Una coltivazione non certo facile, dal momento che questo tipo di mais - che era andato perso negli anni - ha tempi di maturazione diversi da quelli in commercio oggi, studiati per essere pronti in poche settimane e rendere il più possibile in termini di quantità a «scapito però della qualità».

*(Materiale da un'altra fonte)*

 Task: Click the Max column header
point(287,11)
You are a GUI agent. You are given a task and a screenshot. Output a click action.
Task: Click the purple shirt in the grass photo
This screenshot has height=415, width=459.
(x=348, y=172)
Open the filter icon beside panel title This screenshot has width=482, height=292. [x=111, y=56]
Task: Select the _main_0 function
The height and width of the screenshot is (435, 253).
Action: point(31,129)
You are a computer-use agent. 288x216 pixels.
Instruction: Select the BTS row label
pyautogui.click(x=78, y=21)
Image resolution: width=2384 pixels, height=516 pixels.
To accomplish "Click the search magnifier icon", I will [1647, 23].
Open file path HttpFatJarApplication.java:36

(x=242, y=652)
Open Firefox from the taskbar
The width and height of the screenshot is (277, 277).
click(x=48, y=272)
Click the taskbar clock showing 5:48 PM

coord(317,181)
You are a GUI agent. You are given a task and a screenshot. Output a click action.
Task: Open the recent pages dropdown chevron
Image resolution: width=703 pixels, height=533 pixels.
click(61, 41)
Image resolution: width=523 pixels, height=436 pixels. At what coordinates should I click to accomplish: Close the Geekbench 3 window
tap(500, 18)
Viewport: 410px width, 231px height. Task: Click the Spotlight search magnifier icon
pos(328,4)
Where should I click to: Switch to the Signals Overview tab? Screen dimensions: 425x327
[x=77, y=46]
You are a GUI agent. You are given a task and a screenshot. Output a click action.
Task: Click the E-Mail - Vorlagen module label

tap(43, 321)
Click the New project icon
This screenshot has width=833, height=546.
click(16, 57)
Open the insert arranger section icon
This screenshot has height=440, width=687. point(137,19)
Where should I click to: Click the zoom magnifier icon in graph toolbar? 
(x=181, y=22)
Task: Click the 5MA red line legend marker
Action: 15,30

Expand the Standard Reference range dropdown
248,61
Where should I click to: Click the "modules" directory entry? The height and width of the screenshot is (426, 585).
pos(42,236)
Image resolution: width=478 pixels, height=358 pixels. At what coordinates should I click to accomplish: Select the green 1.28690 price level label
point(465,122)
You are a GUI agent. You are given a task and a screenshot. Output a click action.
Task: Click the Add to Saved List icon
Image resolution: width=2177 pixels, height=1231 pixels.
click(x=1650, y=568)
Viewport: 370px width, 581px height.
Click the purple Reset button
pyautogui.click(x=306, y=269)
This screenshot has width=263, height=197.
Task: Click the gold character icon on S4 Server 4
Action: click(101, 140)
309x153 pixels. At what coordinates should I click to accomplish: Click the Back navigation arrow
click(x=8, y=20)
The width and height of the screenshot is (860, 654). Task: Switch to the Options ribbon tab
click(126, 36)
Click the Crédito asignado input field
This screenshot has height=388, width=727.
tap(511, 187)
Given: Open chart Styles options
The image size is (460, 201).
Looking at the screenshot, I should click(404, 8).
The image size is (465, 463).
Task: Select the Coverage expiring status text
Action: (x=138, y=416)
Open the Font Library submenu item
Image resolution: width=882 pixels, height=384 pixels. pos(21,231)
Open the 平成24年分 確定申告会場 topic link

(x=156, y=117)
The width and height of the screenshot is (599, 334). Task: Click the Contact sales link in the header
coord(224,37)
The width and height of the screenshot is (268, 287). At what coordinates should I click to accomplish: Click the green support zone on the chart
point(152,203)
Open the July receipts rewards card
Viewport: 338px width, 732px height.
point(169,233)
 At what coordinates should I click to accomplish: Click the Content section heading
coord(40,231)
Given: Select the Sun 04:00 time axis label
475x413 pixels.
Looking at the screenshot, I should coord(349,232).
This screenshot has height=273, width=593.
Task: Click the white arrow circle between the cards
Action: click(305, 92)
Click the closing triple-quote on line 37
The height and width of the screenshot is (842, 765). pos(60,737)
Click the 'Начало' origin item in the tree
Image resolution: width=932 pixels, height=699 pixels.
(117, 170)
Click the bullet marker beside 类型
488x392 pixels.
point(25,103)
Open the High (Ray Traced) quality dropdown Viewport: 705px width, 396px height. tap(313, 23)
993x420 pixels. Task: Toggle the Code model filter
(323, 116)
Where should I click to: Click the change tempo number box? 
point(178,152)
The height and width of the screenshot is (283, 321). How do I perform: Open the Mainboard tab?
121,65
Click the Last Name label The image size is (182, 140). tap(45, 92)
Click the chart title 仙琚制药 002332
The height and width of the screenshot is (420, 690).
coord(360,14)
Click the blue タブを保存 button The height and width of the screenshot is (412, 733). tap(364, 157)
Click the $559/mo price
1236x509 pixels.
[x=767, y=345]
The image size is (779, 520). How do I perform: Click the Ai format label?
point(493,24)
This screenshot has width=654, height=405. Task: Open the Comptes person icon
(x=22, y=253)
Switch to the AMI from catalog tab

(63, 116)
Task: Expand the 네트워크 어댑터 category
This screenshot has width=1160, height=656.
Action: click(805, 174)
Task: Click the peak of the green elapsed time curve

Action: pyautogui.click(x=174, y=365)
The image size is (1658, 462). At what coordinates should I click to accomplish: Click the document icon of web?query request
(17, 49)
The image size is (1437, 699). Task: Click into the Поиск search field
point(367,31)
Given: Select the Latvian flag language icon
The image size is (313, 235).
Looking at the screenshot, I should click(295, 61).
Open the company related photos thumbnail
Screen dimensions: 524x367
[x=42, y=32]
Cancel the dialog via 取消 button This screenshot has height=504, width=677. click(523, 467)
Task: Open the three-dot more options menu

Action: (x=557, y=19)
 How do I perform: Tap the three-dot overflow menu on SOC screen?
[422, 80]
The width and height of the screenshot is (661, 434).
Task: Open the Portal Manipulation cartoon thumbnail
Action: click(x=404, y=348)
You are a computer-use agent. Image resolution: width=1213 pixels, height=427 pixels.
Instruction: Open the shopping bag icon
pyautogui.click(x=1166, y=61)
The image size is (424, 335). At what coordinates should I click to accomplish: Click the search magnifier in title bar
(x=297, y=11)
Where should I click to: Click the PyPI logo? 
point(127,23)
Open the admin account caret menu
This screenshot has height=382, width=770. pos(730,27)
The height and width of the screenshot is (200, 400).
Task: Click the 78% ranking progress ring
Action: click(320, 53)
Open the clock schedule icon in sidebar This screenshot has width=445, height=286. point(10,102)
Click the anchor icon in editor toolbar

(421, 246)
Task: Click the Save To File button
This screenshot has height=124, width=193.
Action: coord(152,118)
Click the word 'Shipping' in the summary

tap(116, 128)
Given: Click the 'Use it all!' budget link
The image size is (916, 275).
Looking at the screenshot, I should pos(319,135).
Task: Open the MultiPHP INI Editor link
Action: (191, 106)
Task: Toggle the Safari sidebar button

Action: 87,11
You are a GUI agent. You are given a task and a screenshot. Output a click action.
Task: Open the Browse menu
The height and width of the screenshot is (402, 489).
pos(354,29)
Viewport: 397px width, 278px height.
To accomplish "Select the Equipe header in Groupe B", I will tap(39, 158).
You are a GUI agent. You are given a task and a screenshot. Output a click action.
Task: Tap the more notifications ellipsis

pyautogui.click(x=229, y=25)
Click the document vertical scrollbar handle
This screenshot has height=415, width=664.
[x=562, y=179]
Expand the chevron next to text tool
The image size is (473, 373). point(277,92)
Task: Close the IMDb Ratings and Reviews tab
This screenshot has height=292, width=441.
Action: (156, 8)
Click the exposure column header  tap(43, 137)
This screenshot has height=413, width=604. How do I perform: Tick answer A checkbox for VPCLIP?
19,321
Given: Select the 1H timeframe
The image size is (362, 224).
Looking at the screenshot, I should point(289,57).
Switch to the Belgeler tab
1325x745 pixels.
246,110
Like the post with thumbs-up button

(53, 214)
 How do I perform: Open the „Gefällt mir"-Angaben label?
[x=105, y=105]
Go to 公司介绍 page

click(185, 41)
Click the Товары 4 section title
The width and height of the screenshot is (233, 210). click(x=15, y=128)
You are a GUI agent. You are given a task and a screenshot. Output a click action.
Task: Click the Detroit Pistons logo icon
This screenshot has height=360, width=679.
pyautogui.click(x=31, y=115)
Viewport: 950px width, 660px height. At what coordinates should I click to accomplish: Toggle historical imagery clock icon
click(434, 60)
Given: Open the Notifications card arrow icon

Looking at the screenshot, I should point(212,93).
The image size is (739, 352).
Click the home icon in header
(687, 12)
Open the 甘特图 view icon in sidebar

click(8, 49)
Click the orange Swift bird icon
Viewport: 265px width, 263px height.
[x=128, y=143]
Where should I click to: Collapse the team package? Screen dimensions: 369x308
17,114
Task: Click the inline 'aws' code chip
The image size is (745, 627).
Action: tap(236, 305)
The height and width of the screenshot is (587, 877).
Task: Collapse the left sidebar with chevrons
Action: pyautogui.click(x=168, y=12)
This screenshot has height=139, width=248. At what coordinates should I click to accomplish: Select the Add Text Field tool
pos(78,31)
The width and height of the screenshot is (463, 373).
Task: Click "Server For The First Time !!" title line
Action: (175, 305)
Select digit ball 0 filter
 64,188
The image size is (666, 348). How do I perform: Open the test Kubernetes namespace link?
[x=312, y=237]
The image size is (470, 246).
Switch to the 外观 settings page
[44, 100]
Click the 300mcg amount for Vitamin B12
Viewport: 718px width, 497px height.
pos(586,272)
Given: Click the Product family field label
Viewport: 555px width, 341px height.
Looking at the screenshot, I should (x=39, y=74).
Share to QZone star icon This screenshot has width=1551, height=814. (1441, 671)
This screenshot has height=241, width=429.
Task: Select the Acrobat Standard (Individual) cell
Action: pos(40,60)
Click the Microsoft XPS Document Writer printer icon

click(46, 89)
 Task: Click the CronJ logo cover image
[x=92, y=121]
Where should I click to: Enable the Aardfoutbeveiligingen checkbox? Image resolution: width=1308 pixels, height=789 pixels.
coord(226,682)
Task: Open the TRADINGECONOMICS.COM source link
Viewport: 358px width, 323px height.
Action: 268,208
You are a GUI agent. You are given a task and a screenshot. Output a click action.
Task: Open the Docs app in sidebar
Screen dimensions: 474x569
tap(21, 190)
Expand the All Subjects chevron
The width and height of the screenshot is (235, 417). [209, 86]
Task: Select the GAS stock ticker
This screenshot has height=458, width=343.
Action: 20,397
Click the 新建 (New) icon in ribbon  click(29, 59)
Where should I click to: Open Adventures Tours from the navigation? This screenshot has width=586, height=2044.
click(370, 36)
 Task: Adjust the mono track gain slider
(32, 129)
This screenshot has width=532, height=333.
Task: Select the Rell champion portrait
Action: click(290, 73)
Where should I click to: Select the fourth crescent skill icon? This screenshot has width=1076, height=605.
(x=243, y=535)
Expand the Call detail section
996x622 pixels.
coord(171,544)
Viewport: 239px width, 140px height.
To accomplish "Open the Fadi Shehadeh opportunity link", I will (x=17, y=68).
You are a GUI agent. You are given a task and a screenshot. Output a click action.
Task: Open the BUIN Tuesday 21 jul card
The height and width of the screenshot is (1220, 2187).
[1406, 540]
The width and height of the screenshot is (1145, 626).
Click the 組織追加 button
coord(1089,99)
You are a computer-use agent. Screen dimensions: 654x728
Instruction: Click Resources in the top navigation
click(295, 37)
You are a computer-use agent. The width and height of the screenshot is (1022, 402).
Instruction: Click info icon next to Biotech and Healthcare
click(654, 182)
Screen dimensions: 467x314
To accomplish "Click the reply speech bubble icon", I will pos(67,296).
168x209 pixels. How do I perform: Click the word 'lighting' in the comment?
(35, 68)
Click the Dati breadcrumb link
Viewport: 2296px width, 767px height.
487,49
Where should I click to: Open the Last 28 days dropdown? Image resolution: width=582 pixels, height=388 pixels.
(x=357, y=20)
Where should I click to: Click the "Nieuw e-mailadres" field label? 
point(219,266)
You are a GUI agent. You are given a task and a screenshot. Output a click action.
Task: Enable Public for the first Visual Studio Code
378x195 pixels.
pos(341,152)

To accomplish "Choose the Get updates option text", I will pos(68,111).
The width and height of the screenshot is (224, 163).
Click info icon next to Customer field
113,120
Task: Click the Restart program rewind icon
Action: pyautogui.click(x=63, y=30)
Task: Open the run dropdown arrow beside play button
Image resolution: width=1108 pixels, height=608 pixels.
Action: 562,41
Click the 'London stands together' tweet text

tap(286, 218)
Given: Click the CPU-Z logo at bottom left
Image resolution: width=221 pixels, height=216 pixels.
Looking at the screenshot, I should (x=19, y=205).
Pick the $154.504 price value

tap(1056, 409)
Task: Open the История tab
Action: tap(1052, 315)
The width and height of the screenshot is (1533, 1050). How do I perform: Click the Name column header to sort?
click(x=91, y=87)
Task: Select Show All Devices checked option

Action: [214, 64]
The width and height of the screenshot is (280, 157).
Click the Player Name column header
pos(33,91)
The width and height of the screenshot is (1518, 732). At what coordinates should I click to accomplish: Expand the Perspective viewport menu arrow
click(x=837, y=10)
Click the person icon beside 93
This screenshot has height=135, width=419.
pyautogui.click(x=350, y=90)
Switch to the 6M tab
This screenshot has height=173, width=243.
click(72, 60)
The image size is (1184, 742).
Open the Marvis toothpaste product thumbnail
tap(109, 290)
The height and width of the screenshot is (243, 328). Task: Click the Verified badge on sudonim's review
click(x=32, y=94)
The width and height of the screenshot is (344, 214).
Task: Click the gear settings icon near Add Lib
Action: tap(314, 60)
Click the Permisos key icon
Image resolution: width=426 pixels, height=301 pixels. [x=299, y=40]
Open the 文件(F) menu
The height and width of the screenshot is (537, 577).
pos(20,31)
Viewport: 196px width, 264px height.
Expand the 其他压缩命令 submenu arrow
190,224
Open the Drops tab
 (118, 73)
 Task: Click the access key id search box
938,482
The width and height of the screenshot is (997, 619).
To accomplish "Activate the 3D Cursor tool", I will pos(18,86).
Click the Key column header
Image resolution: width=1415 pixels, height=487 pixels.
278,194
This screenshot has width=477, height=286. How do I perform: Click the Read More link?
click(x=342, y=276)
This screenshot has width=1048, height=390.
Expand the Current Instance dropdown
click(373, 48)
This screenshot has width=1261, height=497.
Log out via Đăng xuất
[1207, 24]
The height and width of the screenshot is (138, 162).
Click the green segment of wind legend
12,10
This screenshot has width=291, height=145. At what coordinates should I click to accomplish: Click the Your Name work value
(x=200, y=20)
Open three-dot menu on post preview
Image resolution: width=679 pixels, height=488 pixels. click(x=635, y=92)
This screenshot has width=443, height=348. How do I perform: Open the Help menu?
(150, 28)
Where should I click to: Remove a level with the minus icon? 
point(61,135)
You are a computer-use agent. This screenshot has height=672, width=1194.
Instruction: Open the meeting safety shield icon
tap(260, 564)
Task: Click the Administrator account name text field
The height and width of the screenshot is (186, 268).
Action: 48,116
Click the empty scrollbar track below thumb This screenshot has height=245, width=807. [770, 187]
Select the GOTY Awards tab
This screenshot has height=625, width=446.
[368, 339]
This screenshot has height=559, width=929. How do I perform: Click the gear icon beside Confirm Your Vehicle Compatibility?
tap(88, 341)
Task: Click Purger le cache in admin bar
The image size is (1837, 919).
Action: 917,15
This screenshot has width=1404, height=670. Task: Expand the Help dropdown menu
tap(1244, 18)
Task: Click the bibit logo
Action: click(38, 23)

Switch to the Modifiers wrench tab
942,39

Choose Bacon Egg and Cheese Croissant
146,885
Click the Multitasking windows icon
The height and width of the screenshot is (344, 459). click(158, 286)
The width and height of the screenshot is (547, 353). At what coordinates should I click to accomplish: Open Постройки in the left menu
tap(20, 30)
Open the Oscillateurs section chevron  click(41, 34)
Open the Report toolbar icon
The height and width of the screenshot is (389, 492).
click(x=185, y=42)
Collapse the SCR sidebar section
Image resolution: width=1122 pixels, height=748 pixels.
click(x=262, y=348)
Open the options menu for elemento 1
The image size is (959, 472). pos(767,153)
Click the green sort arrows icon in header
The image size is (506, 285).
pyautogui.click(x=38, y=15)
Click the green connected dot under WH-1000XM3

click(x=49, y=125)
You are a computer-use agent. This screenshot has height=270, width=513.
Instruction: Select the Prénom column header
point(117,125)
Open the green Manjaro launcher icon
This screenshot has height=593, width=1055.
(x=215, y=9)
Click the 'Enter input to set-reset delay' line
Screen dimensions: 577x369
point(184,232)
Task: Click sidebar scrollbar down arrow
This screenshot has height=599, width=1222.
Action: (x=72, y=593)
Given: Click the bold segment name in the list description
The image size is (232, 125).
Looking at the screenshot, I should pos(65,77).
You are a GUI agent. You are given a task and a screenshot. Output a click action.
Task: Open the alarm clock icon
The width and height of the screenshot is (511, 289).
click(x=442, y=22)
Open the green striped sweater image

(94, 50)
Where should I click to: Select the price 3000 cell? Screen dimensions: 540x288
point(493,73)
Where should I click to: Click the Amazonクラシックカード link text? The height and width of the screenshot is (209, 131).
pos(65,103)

Si tratta del mais rostrato rosso, che ha questo nome per la forma e il colore dei chicchi, coperti da una sorta di becco da rapace che li protegge da malattie o da uccelli, e per le striature rossastre. Un granturco ricco di antocianine, molecole del gruppo dei flavonoidi, potenti antiossidanti che proteggono il cuore, come si può leggere sul sito della Fondazione Veronesi. «Questo mais antico è particolarmente delicato e non ha la stessa resa di quelli ibridi ed elaborati nel tempo; a fronte dei 150 quintali a ettaro che si producono con questi il rostrato rosso ne produce trenta. Ma il sapore è tutta un’altra cosa, fa tornare ai gusti di una volta, genuini e sani. E questo mi ripaga di tutta la fatica che comporta il coltivarlo».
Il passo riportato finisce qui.